[PATCH v3 0/6] mm: reduce the memory footprint of dying memory cgroups

linux-mm.kvack.org archive mirror
 help / color / mirror / Atom feed

From: Roman Gushchin <guroan@gmail.com>
To: linux-mm@kvack.org, kernel-team@fb.com
Cc: linux-kernel@vger.kernel.org, Tejun Heo <tj@kernel.org>,
	Rik van Riel <riel@surriel.com>,
	Johannes Weiner <hannes@cmpxchg.org>,
	Michal Hocko <mhocko@kernel.org>, Roman Gushchin <guro@fb.com>
Subject: [PATCH v3 0/6] mm: reduce the memory footprint of dying memory cgroups
Date: Wed, 13 Mar 2019 11:39:47 -0700	[thread overview]
Message-ID: <20190313183953.17854-1-guro@fb.com> (raw)

A cgroup can remain in the dying state for a long time, being pinned in the
memory by any kernel object. It can be pinned by a page, shared with other
cgroup (e.g. mlocked by a process in the other cgroup). It can be pinned
by a vfs cache object, etc.

Mostly because of percpu data, the size of a memcg structure in the kernel
memory is quite large. Depending on the machine size and the kernel config,
it can easily reach hundreds of kilobytes per cgroup.

Depending on the memory pressure and the reclaim approach (which is a separate
topic), it looks like several hundreds (if not single thousands) of dying
cgroups is a typical number. On a moderately sized machine the overall memory
footprint is measured in hundreds of megabytes.

So if we can't completely get rid of dying cgroups, let's make them smaller.
This patchset aims to reduce the size of a dying memory cgroup by the premature
release of percpu data during the cgroup removal, and use of atomic counterparts
instead. Currently it covers per-memcg vmstat_percpu, per-memcg per-node
lruvec_stat_cpu. The same approach can be further applied to other percpu data.

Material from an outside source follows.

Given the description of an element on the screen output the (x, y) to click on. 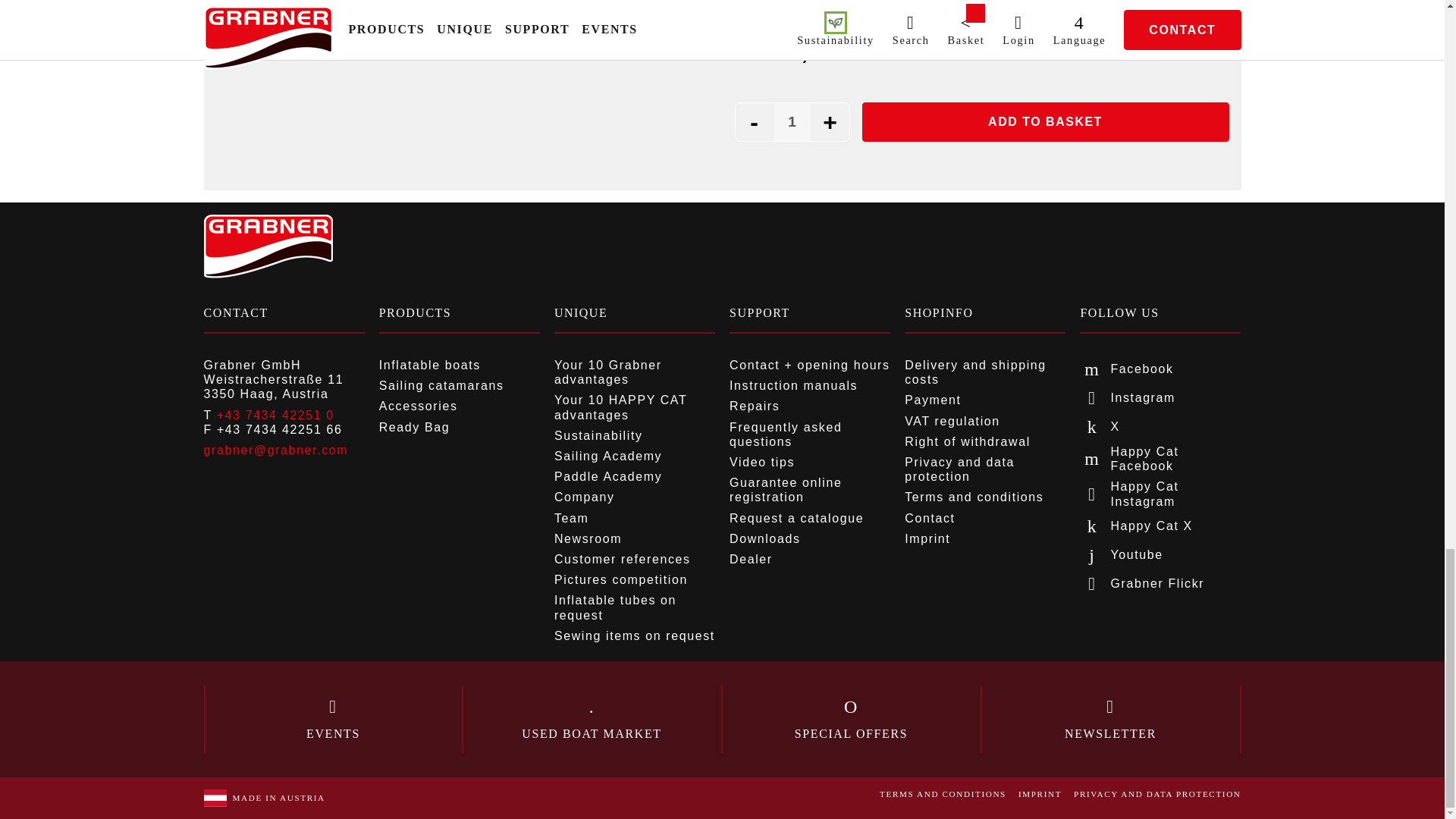
1 (791, 121)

Results on my test machine (32 CPUs, singe node):

  With the patchset:              Originally:

  nr_dying_descendants 0
  Slab:              66640 kB	  Slab:              67644 kB
  Percpu:             6912 kB	  Percpu:             6912 kB

  nr_dying_descendants 1000
  Slab:              85912 kB	  Slab:              84704 kB
  Percpu:            26880 kB	  Percpu:            64128 kB

So one dying cgroup went from 75 kB to 39 kB, which is almost twice smaller.
The difference will be even bigger on a bigger machine
(especially, with NUMA).

To test the patchset, I used the following script:
  CG=/sys/fs/cgroup/percpu_test/

  mkdir ${CG}
  echo "+memory" > ${CG}/cgroup.subtree_control

  cat ${CG}/cgroup.stat | grep nr_dying_descendants
  cat /proc/meminfo | grep -e Percpu -e Slab

  for i in `seq 1 1000`; do
      mkdir ${CG}/${i}
      echo $$ > ${CG}/${i}/cgroup.procs
      dd if=/dev/urandom of=/tmp/test-${i} count=1 2> /dev/null
      echo $$ > /sys/fs/cgroup/cgroup.procs
      rmdir ${CG}/${i}
  done

  cat /sys/fs/cgroup/cgroup.stat | grep nr_dying_descendants
  cat /proc/meminfo | grep -e Percpu -e Slab

  rmdir ${CG}

v3:
  - replaced get_cpu_mask() with cpumask_of() (by Johannes)

v2:
  - several renamings suggested by Johannes Weiner
  - added a patch, which merges cpu offlining and percpu flush code

Roman Gushchin (6):
  mm: prepare to premature release of memcg->vmstats_percpu
  mm: prepare to premature release of per-node lruvec_stat_cpu
  mm: release memcg percpu data prematurely
  mm: release per-node memcg percpu data prematurely
  mm: flush memcg percpu stats and events before releasing
  mm: refactor memcg_hotplug_cpu_dead() to use
    memcg_flush_offline_percpu()

 include/linux/memcontrol.h |  66 ++++++++++----
 mm/memcontrol.c            | 179 ++++++++++++++++++++++++++++---------
 2 files changed, 186 insertions(+), 59 deletions(-)

-- 
2.20.1

next             reply	other threads:[~2019-03-13 18:40 UTC|newest]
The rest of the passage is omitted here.